# NREMT and MI to IL/NY reciprocity?



## ScottRock (Jan 7, 2010)

Hi all,

I'm new to all of this, so bear with me. I'm planning on getting EMT-B training this summer through NOLS-WMI. After this i'll be moving to New York or Chicago in September to look for work. The problem, of course, is that WMI only issues NREMT certification, and from what i understand neither NY nor IL considers national registry status for reciprocity.

So here's the thing: i'm currently a legal Michigan resident. From what i understand of the Michigan reciprocity form [pdf], all i need to become licensed in Michigan is proof of passing the NREMT test and some coursework, both of which i will get through WMI. See the section "APPLYING BY NATIONAL REGISTRY STATUS ONLY." Once i have state licensure, i don't think there's a problem with getting NY/IL reciprocity.

My question: is it really that simple? That all i have to do to get around NY/IL's rules regarding NREMT reciprocity is fill out a $40 form in _Michigan?_ Is this legal, and will it give me trouble down the road?

Thanks in advance!


----------



## firecoins (Jan 7, 2010)

§ Dataset extract:
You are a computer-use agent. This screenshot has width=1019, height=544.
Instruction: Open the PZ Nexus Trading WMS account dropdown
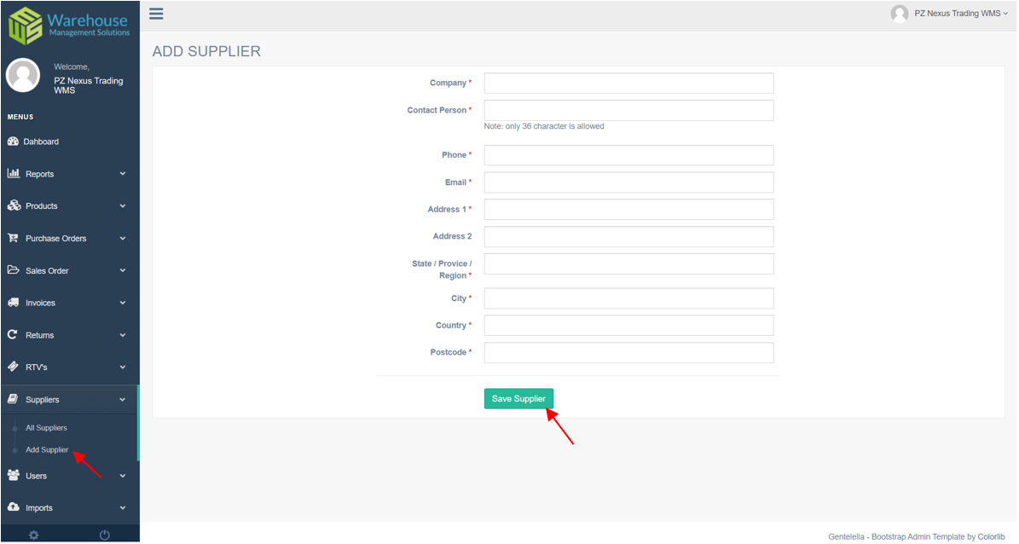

§ Goals:
[1] In the reciprocity thread, how much does the Michigan form cost to fill out?
[2] Write out the reciprocity thread from "So here's the" to "firecoins (Jan 7, 2010)", substituting "application" for "form".

§ Outputs:
[1] $40

[2]
So here's the thing: i'm currently a legal Michigan resident. From what i understand of the Michigan reciprocity application [pdf], all i need to become licensed in Michigan is proof of passing the NREMT test and some coursework, both of which i will get through WMI. See the section "APPLYING BY NATIONAL REGISTRY STATUS ONLY." Once i have state licensure, i don't think there's a problem with getting NY/IL reciprocity.

My question: is it really that simple? That all i have to do to get around NY/IL's rules regarding NREMT reciprocity is fill out a $40 application in _Michigan?_ Is this legal, and will it give me trouble down the road?

Thanks in advance!


----------



## firecoins (Jan 7, 2010)